-------- The data

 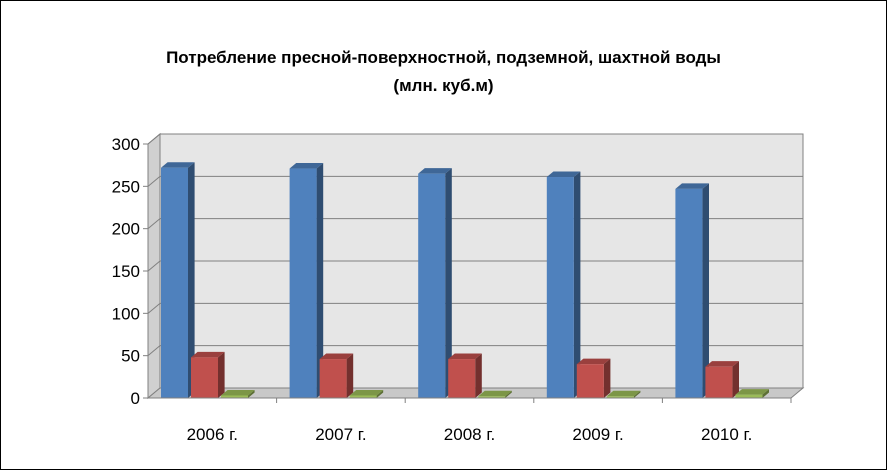 What do you see at coordinates (126, 230) in the screenshot?
I see `y-tick-label: 200` at bounding box center [126, 230].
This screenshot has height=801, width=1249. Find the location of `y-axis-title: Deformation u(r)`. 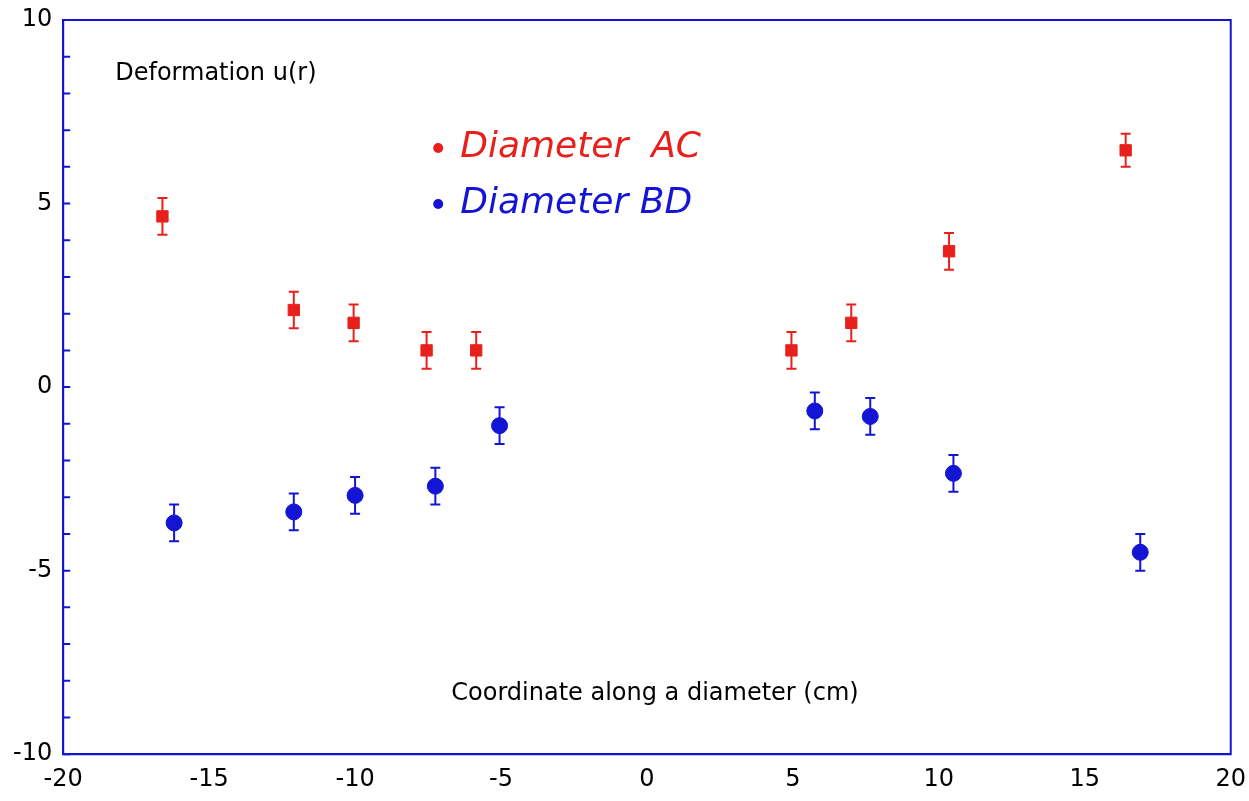

y-axis-title: Deformation u(r) is located at coordinates (216, 72).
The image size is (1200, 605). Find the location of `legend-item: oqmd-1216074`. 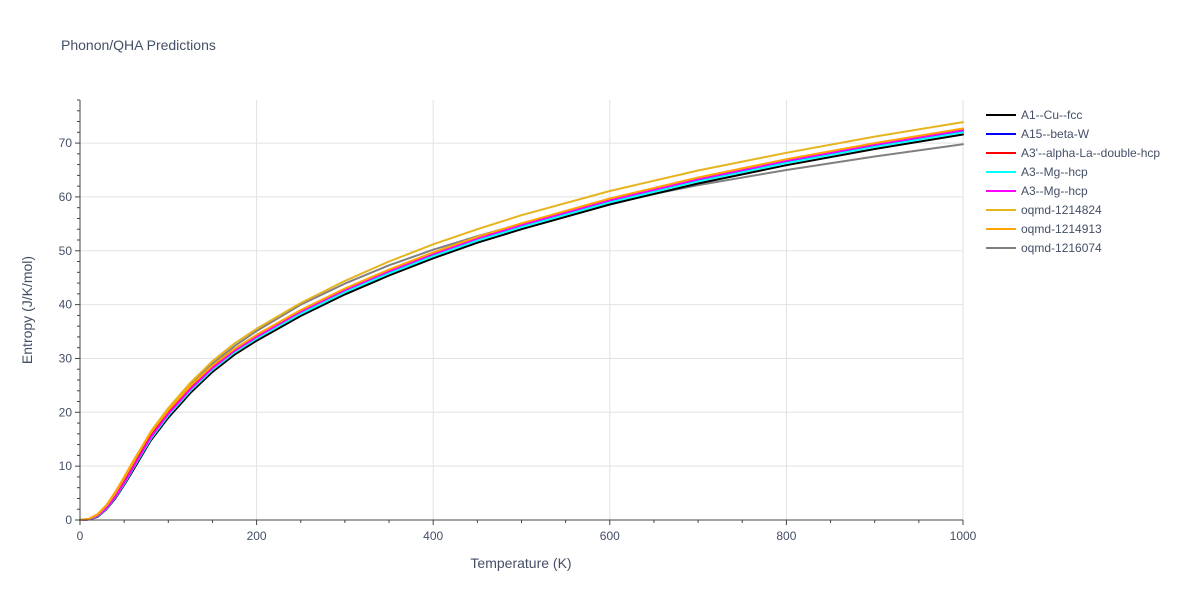

legend-item: oqmd-1216074 is located at coordinates (1044, 248).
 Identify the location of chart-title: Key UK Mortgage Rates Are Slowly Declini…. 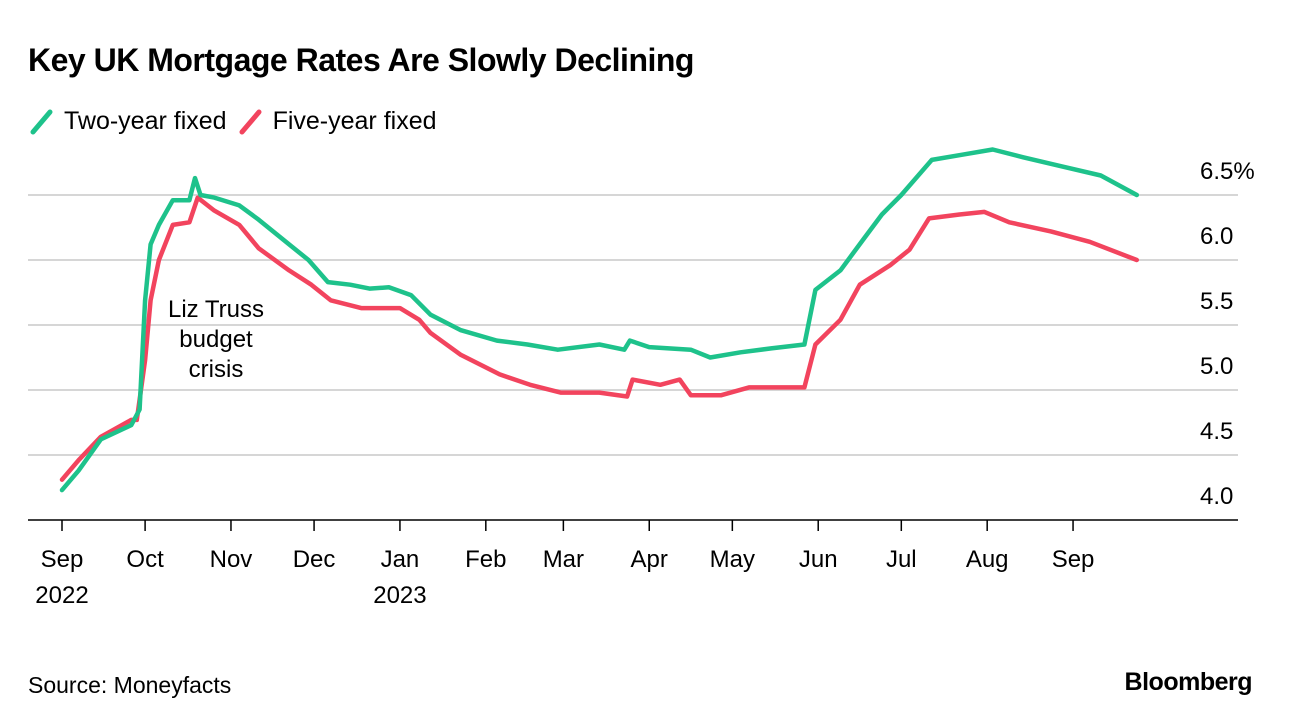
(361, 60).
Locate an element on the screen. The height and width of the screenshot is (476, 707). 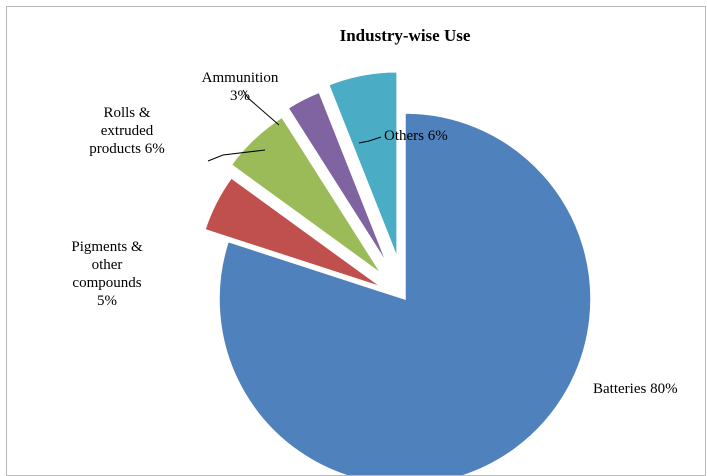
slice-label: Ammunition 3% is located at coordinates (240, 87).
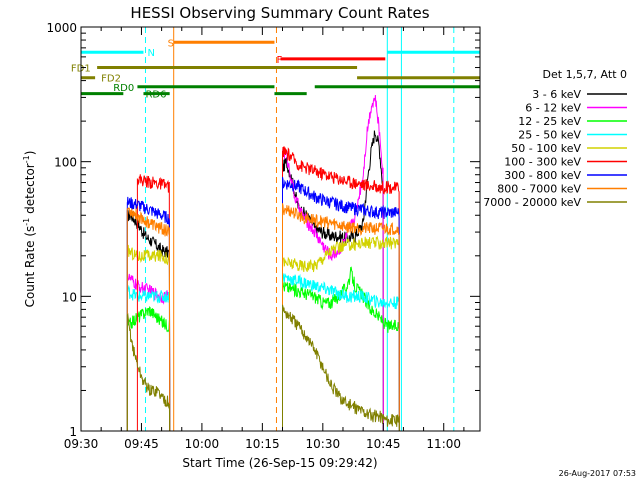  I want to click on x-axis-label: Start Time (26-Sep-15 09:29:42), so click(280, 463).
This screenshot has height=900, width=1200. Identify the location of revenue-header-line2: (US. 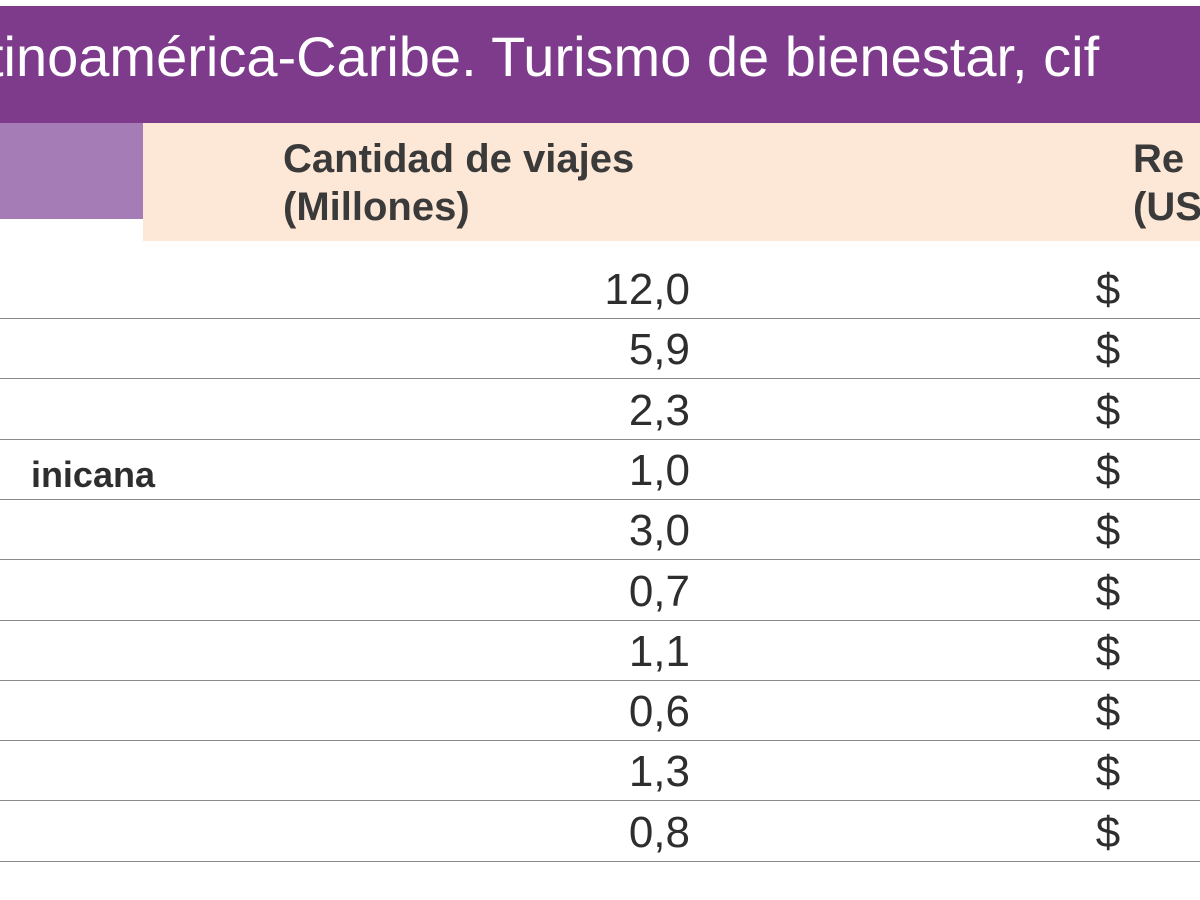
(1166, 207).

----------------

> [What the exercise asks]
Reproduce all of the rows above word for word, leaving out the pictures.

> [Solution for this exercise]
  What do you see at coordinates (126, 230) in the screenshot?
I see `y-tick-label: 200` at bounding box center [126, 230].
This screenshot has height=801, width=1249. Find the location of `y-axis-title: Deformation u(r)`. 

y-axis-title: Deformation u(r) is located at coordinates (216, 72).
The image size is (1200, 605). Find the location of `legend-item: oqmd-1216074`. 

legend-item: oqmd-1216074 is located at coordinates (1044, 248).
 Identify the location of chart-title: Key UK Mortgage Rates Are Slowly Declini…. 
(361, 60).
Locate an element on the screen. The height and width of the screenshot is (476, 707). 
slice-label: Ammunition 3% is located at coordinates (240, 87).
  I want to click on x-axis-label: Start Time (26-Sep-15 09:29:42), so click(280, 463).
This screenshot has height=900, width=1200. Identify the location of revenue-header-line2: (US. 
(1166, 207).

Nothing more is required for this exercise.